## [Work instruction]
Restate word for word each line from the one containing "Open georginahol's avatar" through the end of the material, and nothing more. Drop every picture.

___ Data

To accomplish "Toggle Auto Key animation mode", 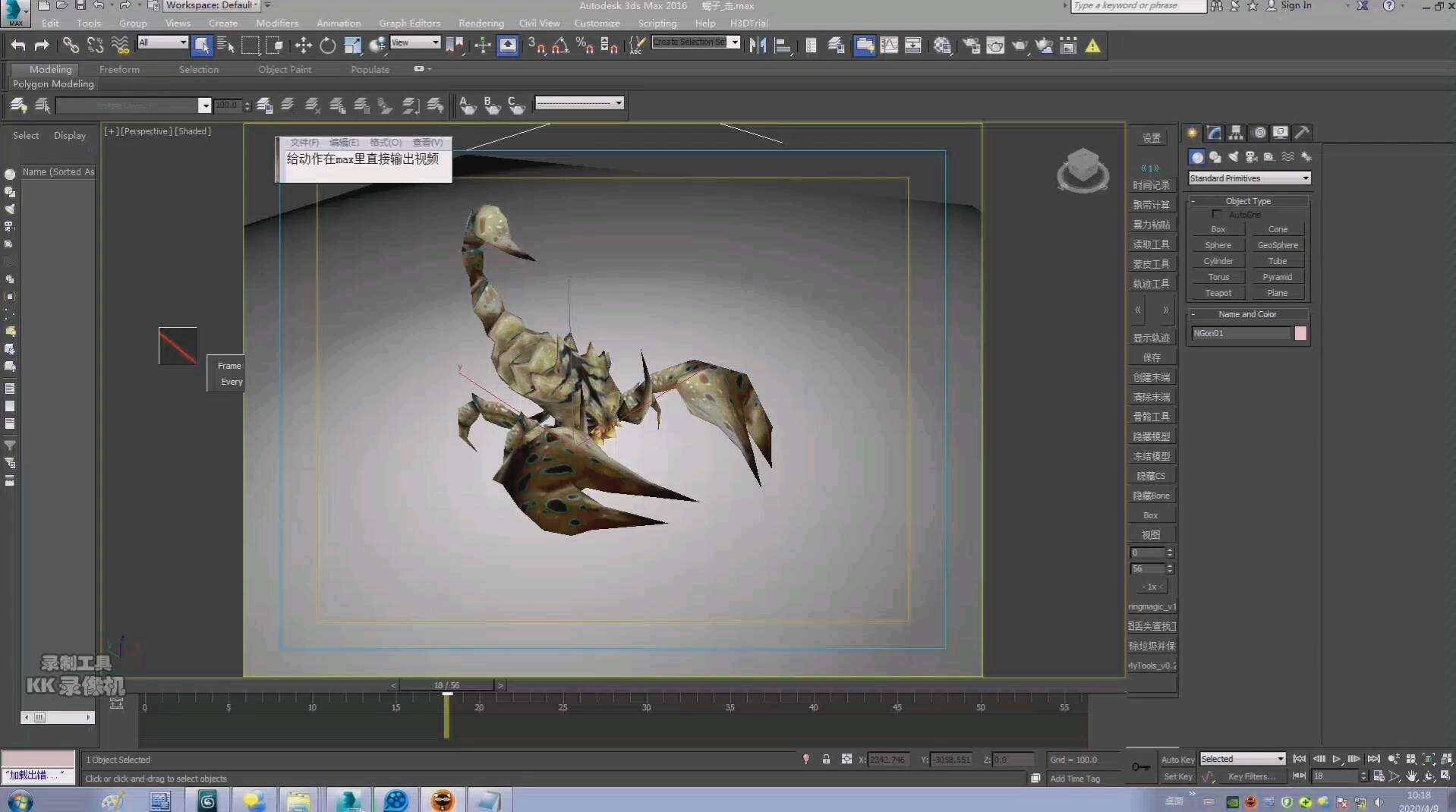I will point(1177,760).

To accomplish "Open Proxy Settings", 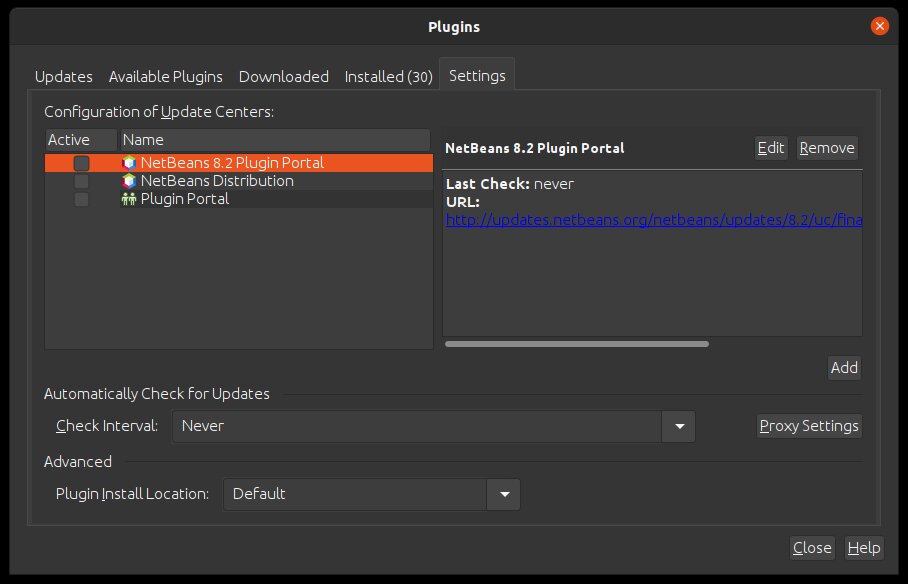I will click(809, 426).
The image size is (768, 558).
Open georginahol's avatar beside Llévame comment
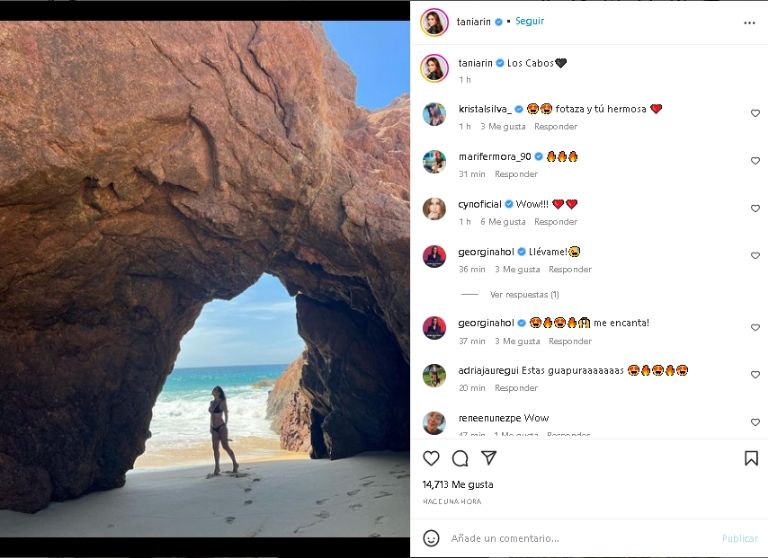click(434, 257)
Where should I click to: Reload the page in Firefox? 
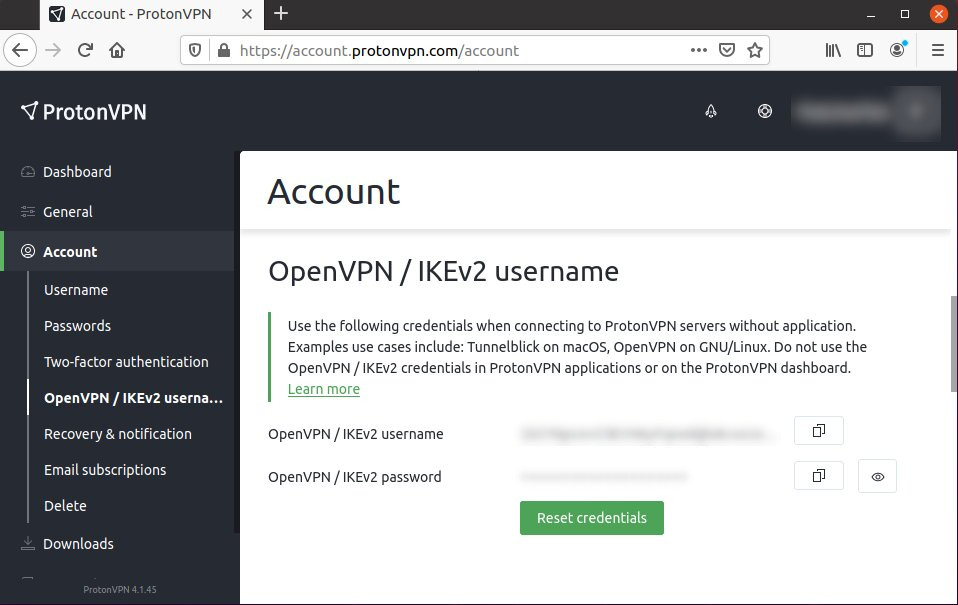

______

## [Written solution]
Open georginahol's avatar beside Llévame comment
click(434, 257)
Where should I click to: Reload the page in Firefox? 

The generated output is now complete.